Histopathological tumour viability after neoadjuvant chemotherapy influences survival in resected pancreatic cancer: analysis of early outcome data
The use of neoadjuvant therapy prior to surgical resection is thought to treat occult micrometastatic disease and induce tumour shrinkage to facilitate surgery. Additionally, it allows a ‘test of tumour biology’ wherein patients whose disease progressed whilst on neoadjuvant therapy are excluded from surgery.7 Neoadjuvant therapy may also increase the chemotherapy uptake, as surgical complications often result in chemotherapy delays or omissions.

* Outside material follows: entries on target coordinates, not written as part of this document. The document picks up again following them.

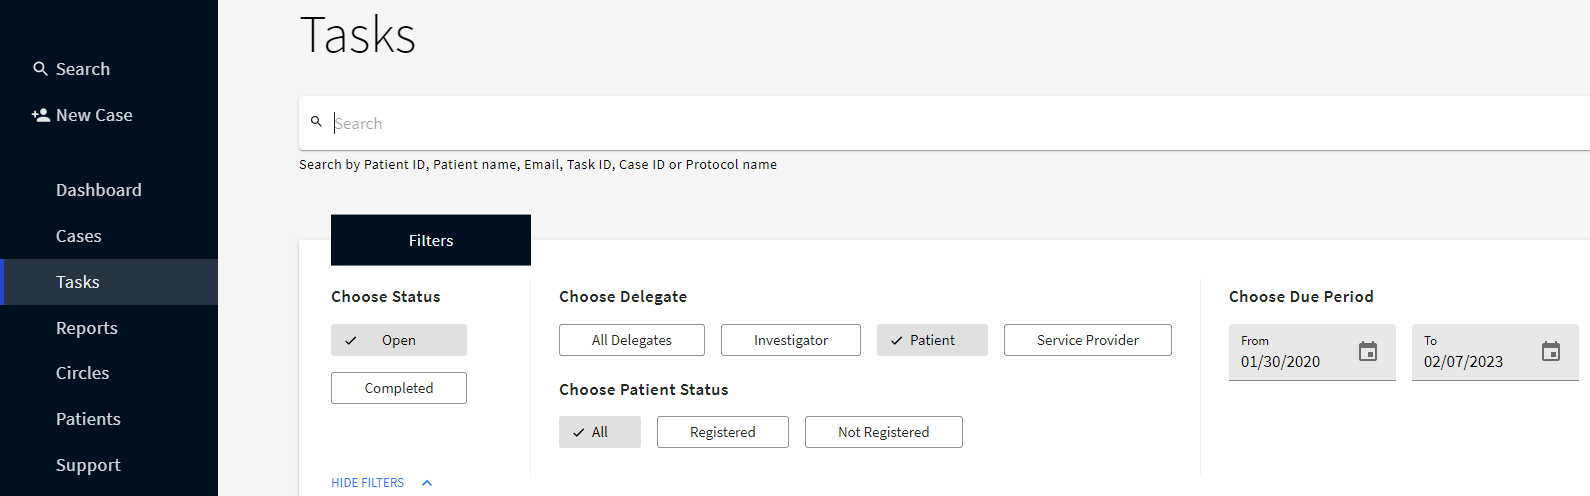Click the magnifier icon beside sidebar Search

40,69
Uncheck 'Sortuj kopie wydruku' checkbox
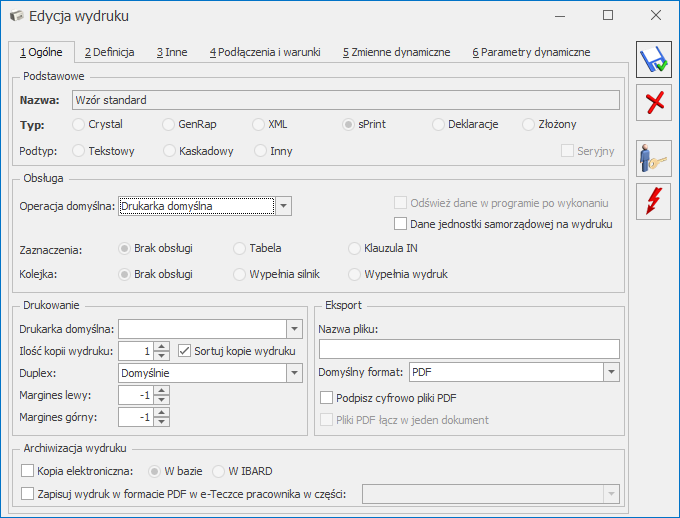This screenshot has height=518, width=680. point(184,351)
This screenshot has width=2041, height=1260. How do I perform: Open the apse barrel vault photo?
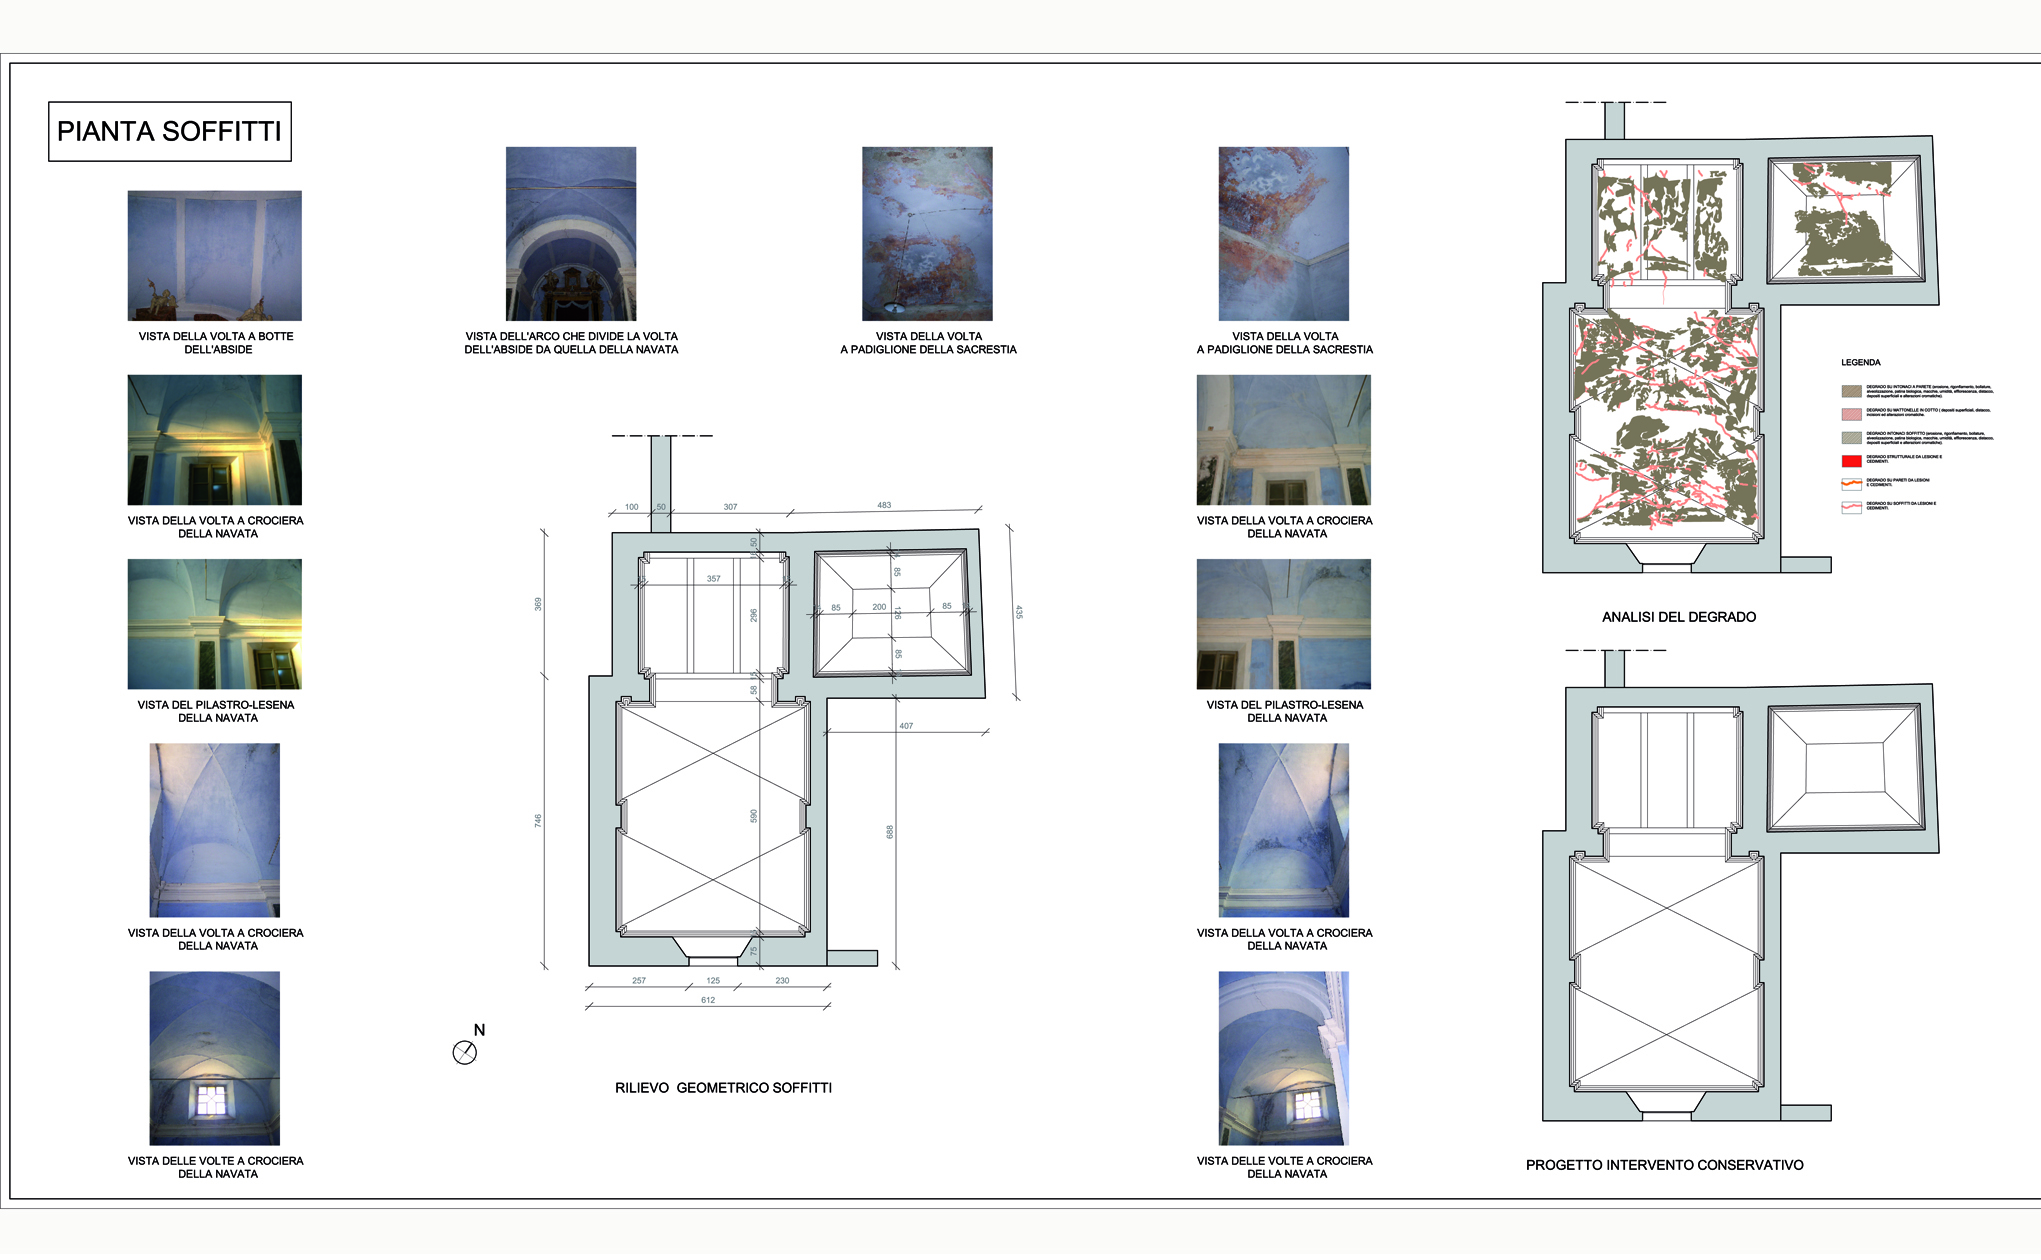pyautogui.click(x=214, y=255)
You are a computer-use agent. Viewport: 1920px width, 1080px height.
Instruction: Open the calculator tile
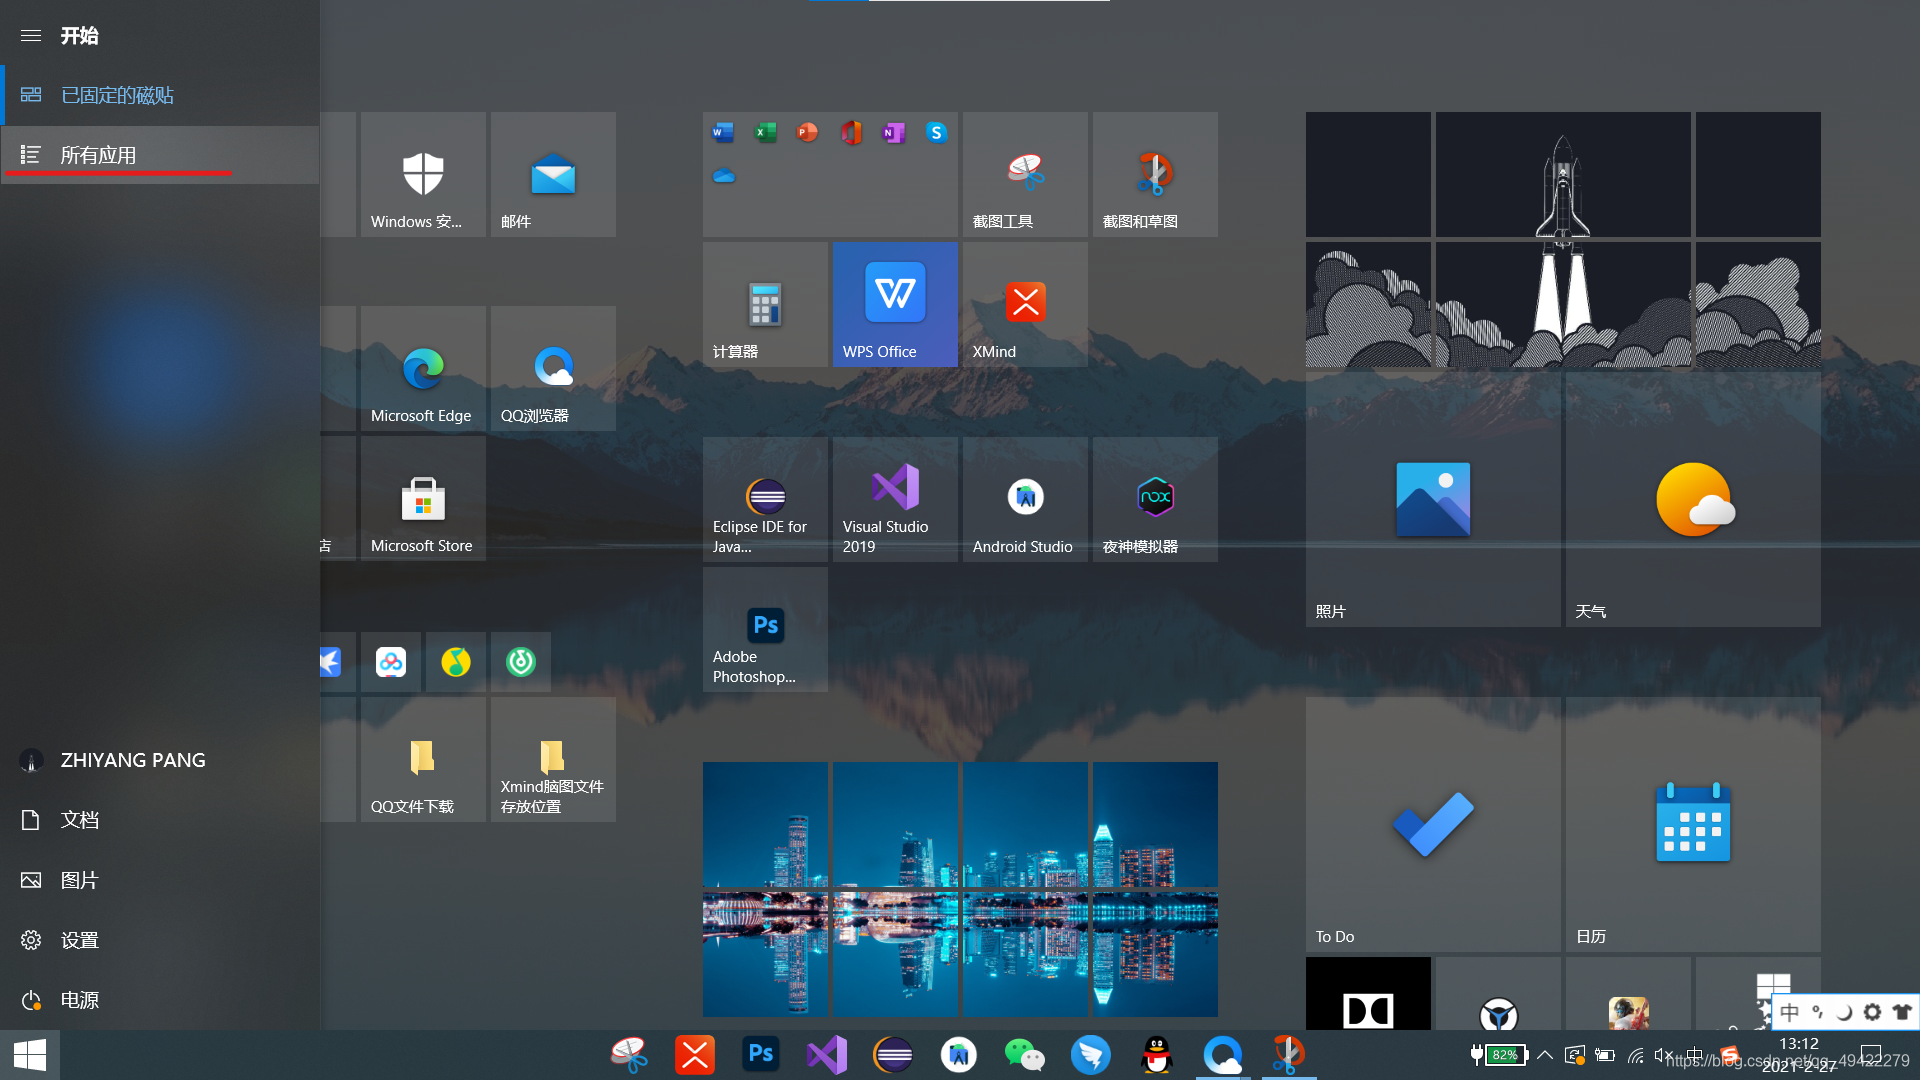tap(765, 304)
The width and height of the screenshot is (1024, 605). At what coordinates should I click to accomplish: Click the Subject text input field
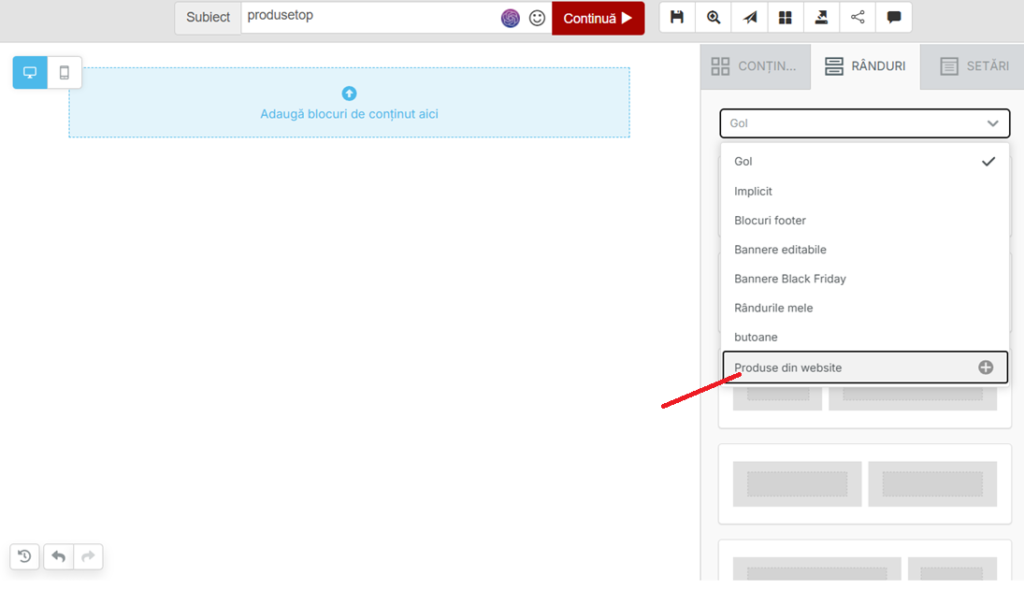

In a large linkage study, Merkow et al. reported an overall adjuvant chemotherapy rates of 58% following pancreatic resection and an associated twofold reduction of rates of adjuvant chemotherapy use in the event of a serious post‐operative complication.5 In the United States, neoadjuvant chemoradiation is the preferred approach8 achieving tumour down‐staging and sterilization of the peripancreatic lymph node basin.9
The histological effect of neoadjuvant therapies and its potential to predict survival in a variety of gastrointestinal malignancies is increasingly recognized.10 The primary aims of this study were to investigate the impact of neoadjuvant chemotherapy (NAC) on post‐treatment residual tumour cells observed histopathologically and its association with survival. The secondary aims were to compare clinicopathological parameters between patients treated with NAC and a surgery‐first (SF) approach in our institutional experience.